One of the first garments Kristin Mallison ever made was a skirt crafted from recycled pink and blue fabric scraps fastened together with safety pins. Mallison, now 28, recalls wearing it nearly every week in high school in Detroit, Michigan. She bought the materials from her local Salvation Army.
"I started to kind of crudely make my own clothes when I was 14," she said.
Mallison’s use of safety pins and repurposed fabric was inspired by her love of punk music and the DIY aesthetic that matched. She loved bands like the Clash and the Sex Pistols, and frequented Detroit rock venues like Alvin’s and The Magic Stick.
Mallison then started creating more designs out of thrift store finds because she found them more interesting than conventional garments. She attended Pratt, where she focused on fashion design with an emphasis on sustainability. Today, she makes one-of-a-kind garments out of recycled materials like old t-shirts and upholstery fabric, which were just sold at the Insta-famous indie clothing pop-up shop, Cafe Forgot.
In 2017, Brooklyn-born friends Vita Haas and Lucy Weisner created Café Forgot as a platform to showcase independent designers. The shop carries clothing by Gauntlett Cheng and Lou Dallas, as well as lesser-known designers that use crafty aesthetics. Cafe Forgot has gained notoriety in the mainstream fashion scene with profiles in publications like Vogue and Garage, and through influencers like Alyssa Coscarelli and Jo Rosenthal.
According to Haas and Weisner, who started the boutique selling their friends’ designs, being an ethical business is their main goal and their popularity has been a welcomed bonus.
“Most people that we work with work in a sustainable way,” said Haas. "A lot of them either receive fabrics or they recycle them."
Mallison, who sells her designs through Instagram and DePop, has been following
Cafe Forgot since it started. She discovered the shop through Francesca Longo and Sophie Andes Gascon—both former Pratt classmates who sold their designs at Cafe Forgot during its beginnings.
"Everybody at Cafe Forgot is some of the best that come from Pratt," Mallison said.
From 2011 to 2015, Mallison studied at Pratt with the above designers. They all have similar craft-inspired aesthetics and use mainly recycled materials, which Mallison attributes to the school. Every class she took at Pratt talked about sustainability, and there was even a resource room with recycled fabrics.
“They encouraged you at the school to make things that looked kind of, in a good way, amateur," Mallison said. "You didn't have to be super clean and technical."

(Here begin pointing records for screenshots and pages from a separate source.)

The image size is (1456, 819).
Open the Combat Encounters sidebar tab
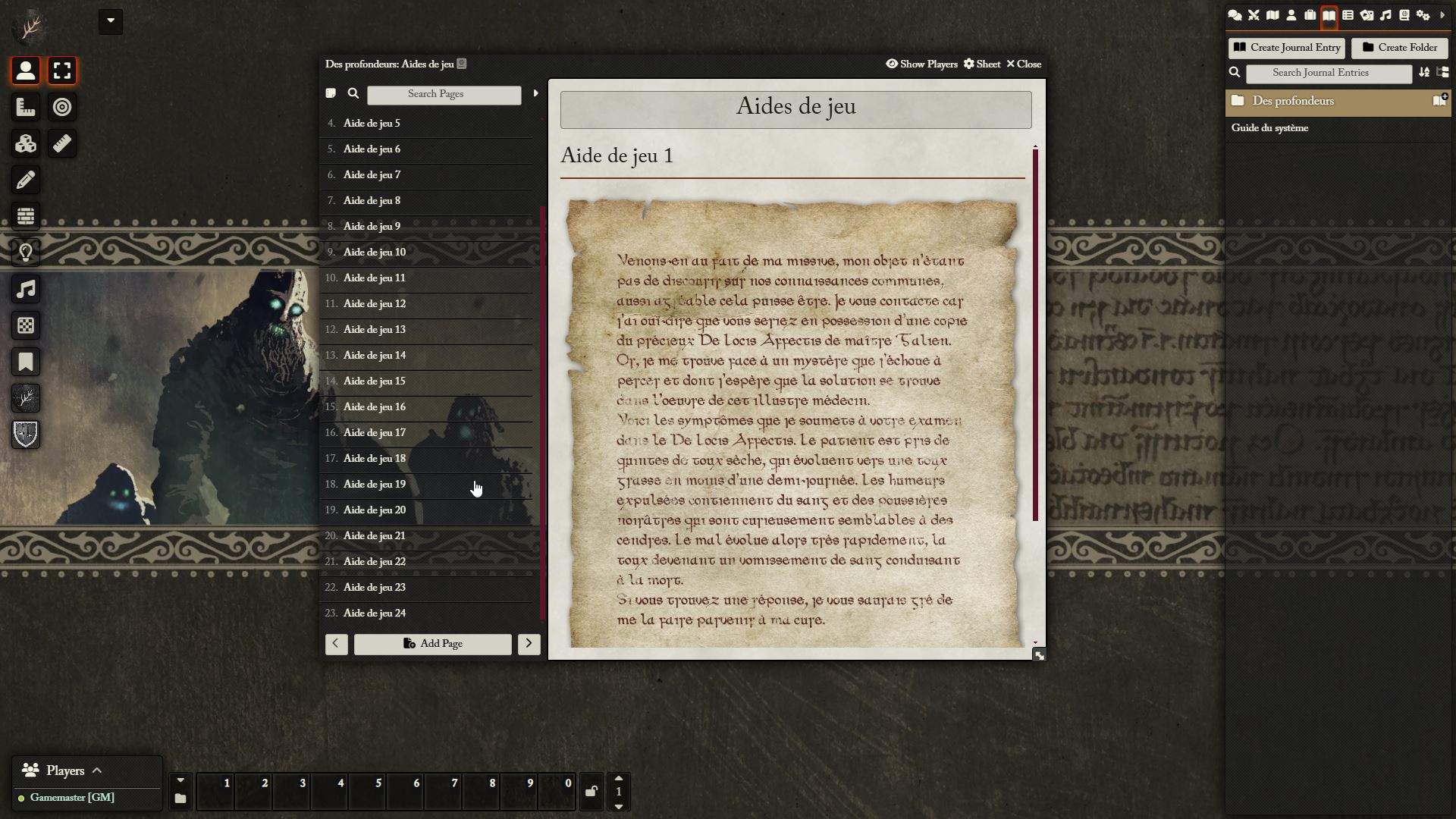point(1254,15)
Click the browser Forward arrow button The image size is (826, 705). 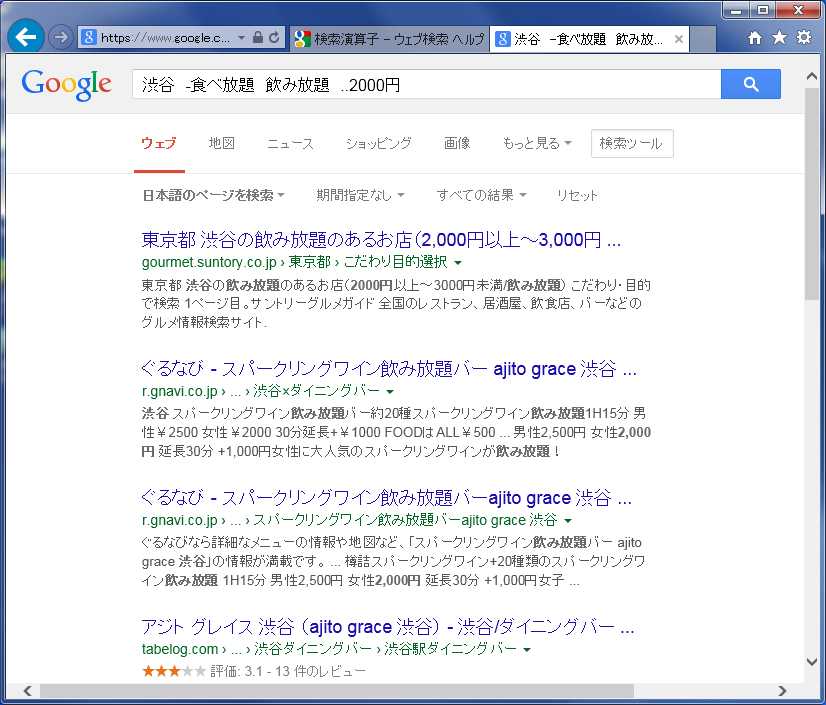(60, 37)
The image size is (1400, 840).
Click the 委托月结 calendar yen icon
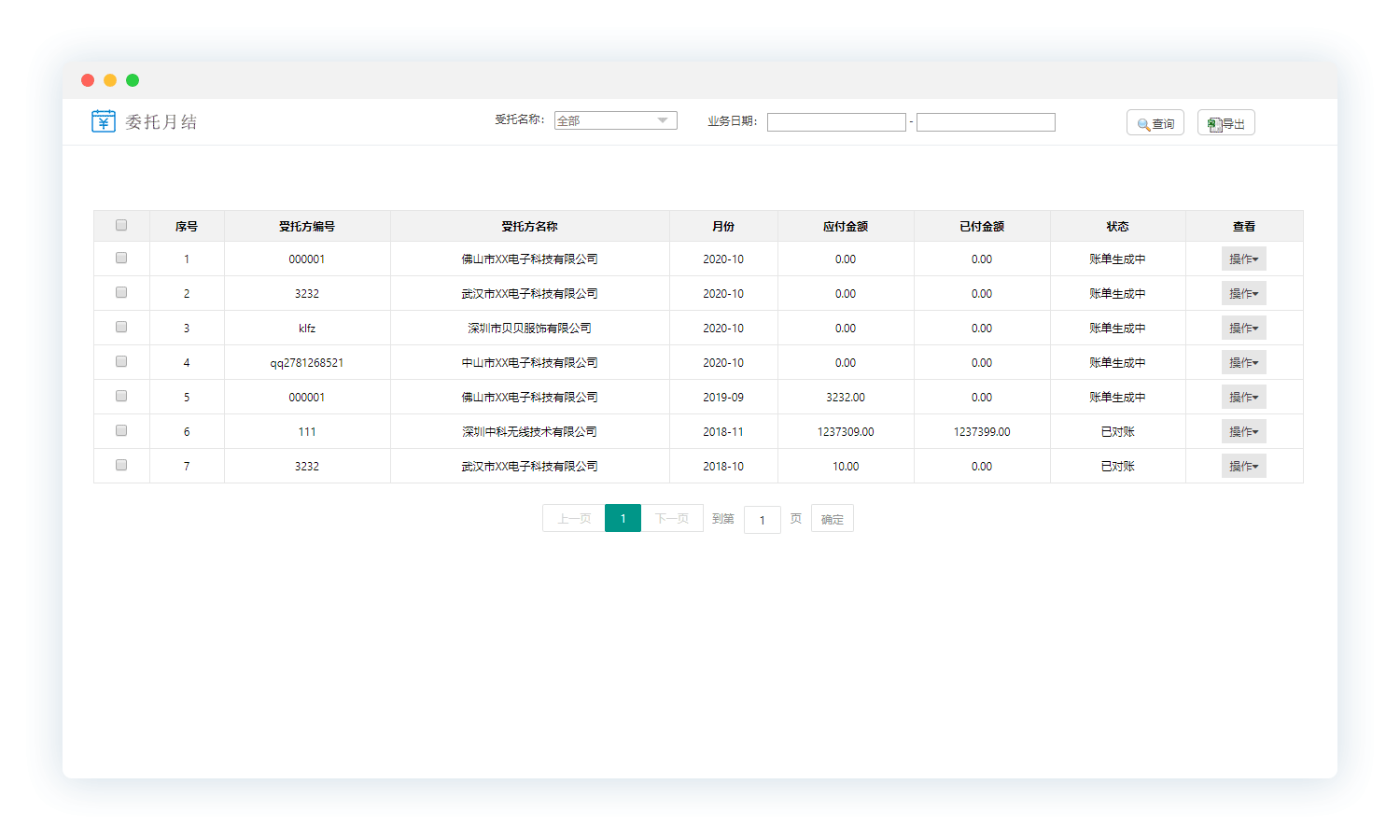click(103, 121)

In October, Mallison decided to attend a Cafe Forgot pop-up in hopes of meeting Haas. Mallison discreetly introduced herself, talked about her Pratt colleagues who sell at Cafe Forgot, and then the two followed each other on Instagram. The rest happened organically.
Within several weeks, after spotting a tapestry skirt on Mallison’s Instagram, Haas asked Mallison to sell her designs at the store. She started with three items: several patchwork shirts and a tapestry skirt made from a reclaimed piano bench. These items were on sale at Cafe Forgot’s most recent pop-up, which took place from November 10 to 17 at the Picture Room in Brooklyn.

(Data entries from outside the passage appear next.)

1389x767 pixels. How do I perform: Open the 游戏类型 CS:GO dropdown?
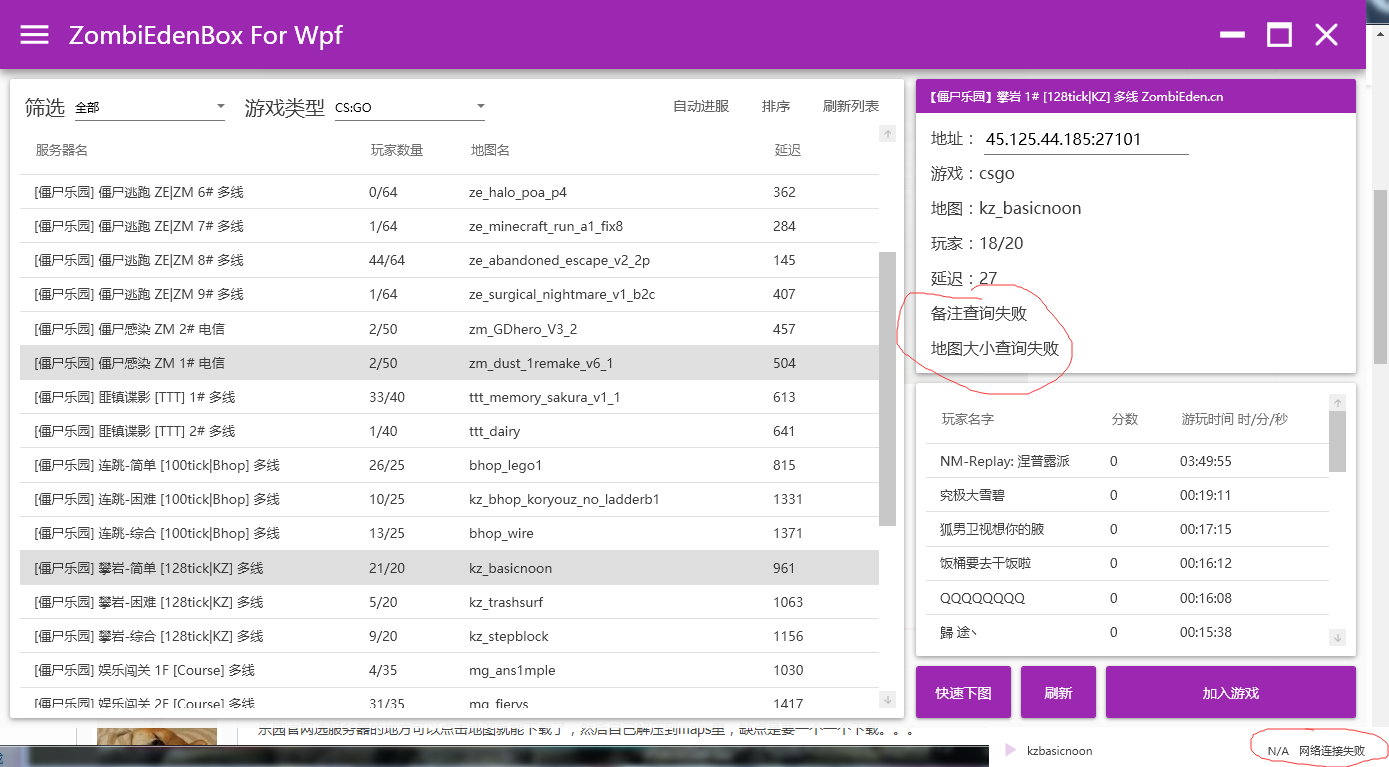point(410,107)
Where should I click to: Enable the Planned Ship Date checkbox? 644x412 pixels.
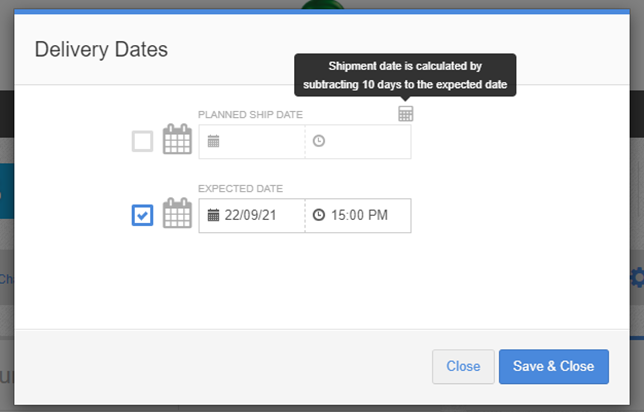click(x=142, y=141)
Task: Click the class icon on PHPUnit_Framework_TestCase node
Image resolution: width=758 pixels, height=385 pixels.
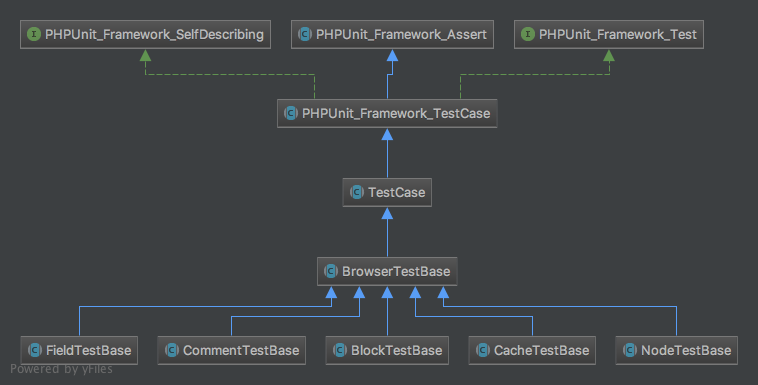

On the shop’s opening night, Haas wore a full look from Mallison’s collection: a green tapestry skirt woven with a violin design and a t-shirt crafted from a floral tapestry fabric.
"It was very fun working with her. I hope we can work with her again," Haas said.

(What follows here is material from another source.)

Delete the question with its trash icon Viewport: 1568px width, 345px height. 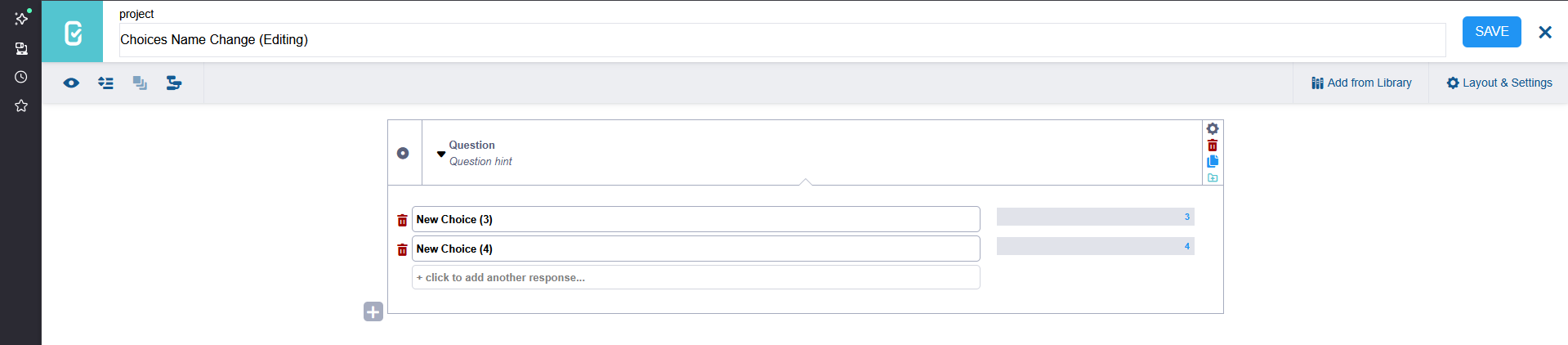tap(1213, 145)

Mallison’s collection was so well received that items sold out almost immediately. She churned out more and more garments each day the shop was open and sold a total of 10 items.
“As things kept selling, I just kept making more and more,” Mallison said. “It’s very motivating to keep on trying to make inventory.”
And Mallison’s still creating. Since the pop-up, she gained 100 Instagram followers and earned requests for custom items. She’s producing more and more items out of old upholstery fabric, inspired by her collection for Cafe Forgot. There’s a tank top made out of a floral needlepoint pillow you might find at your grandmother’s house, and a t-shirt with a kitten on the front and dramatic tasselled sleeves made from curtains, to name a few.
"There’s just something really nice about using something that belonged to someone else at one time."
The slightly kitschy, home decor influence comes from Mallison’s day job—she designs for a curtain company. She takes fabric scraps from work, which helps keep her costs low and allows her to reuse textiles that would otherwise go into a landfill. She makes everything at home on a Singer machine, which she thrifted in Michigan and an old serger she picked up for free at a yard sale. Mallison takes pride in making clothing using zero waste, and plans to continue creating recycled fashion.
Despite her trend-eschewing nature, Mallison is well aware that craft-inspired fashion is not going to sell forever, and plans to adapt with aesthetic trends as the industry changes.
"I'm really conscious of what is going on in fashion, and it does have its effect on what I'm going to make,” she said. “I’m not going to want to make the same thing forever. I’m going to get bored and want to make something different.”